Recognition of women’s contributions to the past and the present began in 1978 as Women’s History Week in Sonoma County, Calif. The week including March 8, International Women’s Day, was selected. In 1981, Sen. Orrin Hatch (R-Utah) and Rep. Barbara Mikulski (D-Md.) co-sponsored a joint Congressional resolution proclaiming a national Women’s History Week. In 1987, Congress expanded the celebration to a month, and March was declared Women’s History Month. After more than 200 years of American history and eons of world history, it was about time.
In the early ‘90s, when I was an associate editor at the Las Vegas Optic, in celebration of Women’s History Month I wrote a series of articles about area women. The list included a doctor, banker, forester, writer, educator and public servant. Each had quite a unique story to tell and I enjoyed the interviews tremendously.
What I most enjoyed about writing the articles was gaining a better insight into the passion these women had for whatever they did, and leaning how much they had contributed to the community. They were – and continue to be – heroes. Prior to the ‘60s women occupied a stereotypical role in society, at least on the surface, but I grew up around a mother who believed she could do anything, and did. She had her challenges, a special needs daughter among them, but she understood at gut level that the only true obstacles were the ones she created for herself.

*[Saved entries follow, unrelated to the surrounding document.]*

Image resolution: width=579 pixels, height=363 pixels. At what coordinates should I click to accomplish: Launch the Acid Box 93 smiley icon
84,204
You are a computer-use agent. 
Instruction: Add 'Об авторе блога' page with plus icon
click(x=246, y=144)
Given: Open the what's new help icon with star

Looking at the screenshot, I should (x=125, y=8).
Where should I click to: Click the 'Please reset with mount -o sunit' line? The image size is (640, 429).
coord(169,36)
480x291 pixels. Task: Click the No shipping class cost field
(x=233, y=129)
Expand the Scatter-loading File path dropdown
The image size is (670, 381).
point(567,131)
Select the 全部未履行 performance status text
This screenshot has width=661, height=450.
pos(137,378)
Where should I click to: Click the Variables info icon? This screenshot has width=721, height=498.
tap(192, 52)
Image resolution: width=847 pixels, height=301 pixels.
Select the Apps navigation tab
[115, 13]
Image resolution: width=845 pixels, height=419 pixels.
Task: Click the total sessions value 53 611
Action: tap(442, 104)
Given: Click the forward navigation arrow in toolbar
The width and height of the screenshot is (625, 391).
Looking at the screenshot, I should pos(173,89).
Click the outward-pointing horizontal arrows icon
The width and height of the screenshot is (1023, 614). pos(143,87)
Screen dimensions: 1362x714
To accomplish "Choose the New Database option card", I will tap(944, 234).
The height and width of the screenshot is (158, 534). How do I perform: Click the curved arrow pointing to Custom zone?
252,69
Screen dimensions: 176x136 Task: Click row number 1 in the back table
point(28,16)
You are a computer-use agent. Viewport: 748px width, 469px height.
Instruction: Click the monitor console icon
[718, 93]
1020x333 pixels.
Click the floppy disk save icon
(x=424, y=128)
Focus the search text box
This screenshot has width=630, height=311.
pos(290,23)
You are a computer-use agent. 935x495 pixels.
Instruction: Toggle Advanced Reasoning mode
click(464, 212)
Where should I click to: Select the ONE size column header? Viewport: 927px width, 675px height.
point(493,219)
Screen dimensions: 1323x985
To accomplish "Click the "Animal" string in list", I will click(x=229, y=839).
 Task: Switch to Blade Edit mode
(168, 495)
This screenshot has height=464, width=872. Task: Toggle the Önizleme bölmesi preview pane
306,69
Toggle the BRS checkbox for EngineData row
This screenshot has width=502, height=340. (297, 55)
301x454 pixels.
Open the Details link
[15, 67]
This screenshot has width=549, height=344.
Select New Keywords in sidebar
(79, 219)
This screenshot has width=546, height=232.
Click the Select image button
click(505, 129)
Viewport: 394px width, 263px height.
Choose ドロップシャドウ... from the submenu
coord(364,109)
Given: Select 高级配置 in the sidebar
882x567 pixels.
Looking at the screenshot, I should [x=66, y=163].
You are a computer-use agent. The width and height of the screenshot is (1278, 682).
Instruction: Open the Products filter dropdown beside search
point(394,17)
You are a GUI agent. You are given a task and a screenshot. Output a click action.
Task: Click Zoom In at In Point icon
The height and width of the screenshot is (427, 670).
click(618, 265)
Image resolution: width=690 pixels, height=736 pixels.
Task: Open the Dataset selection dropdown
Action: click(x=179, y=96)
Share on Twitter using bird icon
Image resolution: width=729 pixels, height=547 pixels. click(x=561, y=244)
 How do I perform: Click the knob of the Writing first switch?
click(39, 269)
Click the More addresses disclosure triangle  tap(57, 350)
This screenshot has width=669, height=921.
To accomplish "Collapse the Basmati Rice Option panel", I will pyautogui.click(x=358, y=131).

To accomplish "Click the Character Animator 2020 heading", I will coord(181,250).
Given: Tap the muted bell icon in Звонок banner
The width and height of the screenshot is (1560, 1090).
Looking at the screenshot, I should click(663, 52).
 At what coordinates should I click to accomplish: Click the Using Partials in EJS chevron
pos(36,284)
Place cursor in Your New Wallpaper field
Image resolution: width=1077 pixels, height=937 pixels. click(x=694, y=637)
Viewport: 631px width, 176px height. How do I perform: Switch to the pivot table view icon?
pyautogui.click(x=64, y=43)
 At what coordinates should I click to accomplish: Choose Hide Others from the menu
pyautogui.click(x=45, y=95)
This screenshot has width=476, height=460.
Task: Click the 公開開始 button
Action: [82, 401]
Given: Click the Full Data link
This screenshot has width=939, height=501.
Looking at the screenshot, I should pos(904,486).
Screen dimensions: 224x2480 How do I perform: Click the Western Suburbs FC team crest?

She worked in a nurturing field, around people much like my sister, constrained in life by ailments or mental deficiencies beyond their control. She also worked with clients who had committed a crime, who were incarcerated in the state mental facility rather than in prison. Their cases warranted a second look at their ability to know right from wrong and whether they were mentally stable enough to stand trial.
Mom was a fireplug of a woman, short and fiesty, who never hesitated to stand toe-to-toe with men twice her size. She faced them down and lifted them up. Many of her clients kept in touch with her after they left the facility. As a counselor she gave them a sense of their own worth. She helped them see they were more than their circumstances.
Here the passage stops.